#### [作業内容]
不労所得に関する文章の続きを、最後の一文の後から書いてください。

仕事で嫌な思いをした時や忙し過ぎる時、「もう働かずに生きていきたい」なんて考えたことはないでしょうか。「不労所得」で生活できれば、夢のようですよね。しかし、実際に不労所得で生きていく計画を立て、実行に移す人もいるのですから、全く無理な話とは言えません。では、不労所得で生活するなら、前もってどのくらいの金額が必要なのでしょうか。

  • 不労所得、働かずに生活するにはいくら必要?

不労所得とはどんなもの?

不労所得とは、文字通り「働かずに得る所得」のことですが、具体的にはどのようなものを指すのでしょうか。たとえば、不動産投資で得る家賃収入や、株式投資で得る利益などが当てはまりそうです。その他にも、ブログから得る広告収入なども不労所得と言えるでしょう。厳密には、投資判断やブログに投稿する作業などを「労働」と呼ぶかもしれませんが、いわゆる一般的な労働とは異なるものです。

とはいえ、労所得といっても何もしなければお金が入って来るはずはありませんので、働かずとも収入が得られる仕組みを持つことが必要です。

前もっていくら必要?

不労所得で生活するのに必要な金額を出すため、まずは、生活費としてどのくらいかかるのかを確認してみましょう。総務省統計局の「家計調査(家計収支編)2019年 1世帯当たり1か月の収入と支出(単身世帯)」によると、このうち勤労者世帯の1か月の消費支出は18万1,784円、非消費支出は6万3,900円、合計で24万5,684円です。つまり、独身の場合、1か月の生活費は約25万円、1年では約300万円となります。

では、年間約300万円のお金を働かずに得るには、どうすればいいのでしょうか。ここでは、株式投資で不労所得を得ようとするケースを考えてみました。

株式投資には、大きく分けて二つの利益があります。一つ目は、株式の売買差額による利益(キャピタルゲイン)、二つ目は、株式を保有することで得られる配当金(インカムゲイン)です。

株式の売買差額による利益は、いわゆる株トレードをすることで得られますが、配当金は、配当金を設定している企業の株を保有するだけで利益が発生しますので、まさに不労所得と言えます。そこで、毎年300万円の配当金を得るために必要な金額を出してみましょう。

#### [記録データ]
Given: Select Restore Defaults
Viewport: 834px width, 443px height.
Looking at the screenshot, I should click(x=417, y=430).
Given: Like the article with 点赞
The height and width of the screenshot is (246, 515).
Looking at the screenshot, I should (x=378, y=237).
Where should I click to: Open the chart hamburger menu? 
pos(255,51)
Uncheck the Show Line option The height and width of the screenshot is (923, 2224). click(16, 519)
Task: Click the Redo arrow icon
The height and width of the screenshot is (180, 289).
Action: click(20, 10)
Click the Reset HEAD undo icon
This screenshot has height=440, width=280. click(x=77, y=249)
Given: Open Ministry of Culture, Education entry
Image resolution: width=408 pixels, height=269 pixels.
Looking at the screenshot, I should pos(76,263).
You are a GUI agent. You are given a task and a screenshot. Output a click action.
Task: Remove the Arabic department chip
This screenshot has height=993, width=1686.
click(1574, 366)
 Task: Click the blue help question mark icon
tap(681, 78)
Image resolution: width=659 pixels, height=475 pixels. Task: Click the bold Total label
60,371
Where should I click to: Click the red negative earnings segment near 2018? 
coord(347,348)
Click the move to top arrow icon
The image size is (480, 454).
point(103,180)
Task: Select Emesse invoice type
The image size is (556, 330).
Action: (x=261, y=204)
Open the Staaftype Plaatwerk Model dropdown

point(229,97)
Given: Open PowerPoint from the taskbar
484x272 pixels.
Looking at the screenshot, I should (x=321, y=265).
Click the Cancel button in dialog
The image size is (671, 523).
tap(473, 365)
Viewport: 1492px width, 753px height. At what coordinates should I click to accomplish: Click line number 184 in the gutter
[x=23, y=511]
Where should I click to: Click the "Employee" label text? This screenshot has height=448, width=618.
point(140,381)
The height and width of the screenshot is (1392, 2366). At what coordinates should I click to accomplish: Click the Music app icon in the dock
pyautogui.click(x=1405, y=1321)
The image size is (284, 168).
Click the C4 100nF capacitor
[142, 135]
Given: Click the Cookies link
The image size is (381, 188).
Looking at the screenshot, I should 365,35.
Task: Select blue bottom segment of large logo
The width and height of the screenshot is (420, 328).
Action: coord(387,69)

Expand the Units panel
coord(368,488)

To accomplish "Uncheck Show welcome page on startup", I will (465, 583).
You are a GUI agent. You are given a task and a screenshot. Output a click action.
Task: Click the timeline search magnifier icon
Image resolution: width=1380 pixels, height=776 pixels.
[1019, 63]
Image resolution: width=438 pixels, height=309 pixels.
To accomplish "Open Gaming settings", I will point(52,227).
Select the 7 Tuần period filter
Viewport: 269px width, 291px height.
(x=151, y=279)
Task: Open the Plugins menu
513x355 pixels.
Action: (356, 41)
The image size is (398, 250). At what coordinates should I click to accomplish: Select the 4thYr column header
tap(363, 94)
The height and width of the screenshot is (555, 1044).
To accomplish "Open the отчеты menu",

#### [本課題の結果]
株式の配当金で不労所得を得ようとする時、よく注目されるのが「高配当株」です。高配当株とは、株式を保有することで得られる配当が多い銘柄のことを言います。配当とは、企業が得た利益の一部を株主に分配するものです。また、配当利回りは、購入した株価に対し、1年間でどのくらいの配当を得られたかを示す数値で、以下の計算式で求められます。

配当利回り(%)=1株当たりの年間配当金額÷1株購入価額×100

高配当株とは、この配当利回りが高い株式のことで、一般的に、3~5%以上であれば高配当株とされています。仮に、配当利回り3%の高配当株で年間300万円の配当金を得ようとする時、必要な金額を計算すると、

必要な金額×配当利回り0.03=300万円
必要な金額=300万円÷配当利回り0.03=1億円

となりました(税金等は考慮しない)。ただし、株価は常に変動するものですし、配当利回りは企業の業績に左右されます。株価が下がると配当利回りも減り、当初期待していた配当金が得られないばかりか、配当金が中止することもあります。

計算上、配当金で不労所得を得て生活することは可能ですが、必要な資金さえあればずっと安定して配当金が得られるわけではなく、リスクもあることを肝に銘じておきましょう。

セミリタイアという選択肢

投資で生活していけるだけのお金を得るには、それなりの元手が必要であること、そして、リスクがともなうものです。不労所得の元手となる資金を貯金や株トレードなどで増やしていき、晴れて不労所得生活へ移行したような人も実際にはいますが、難しいと感じる人が多いのではないでしょうか。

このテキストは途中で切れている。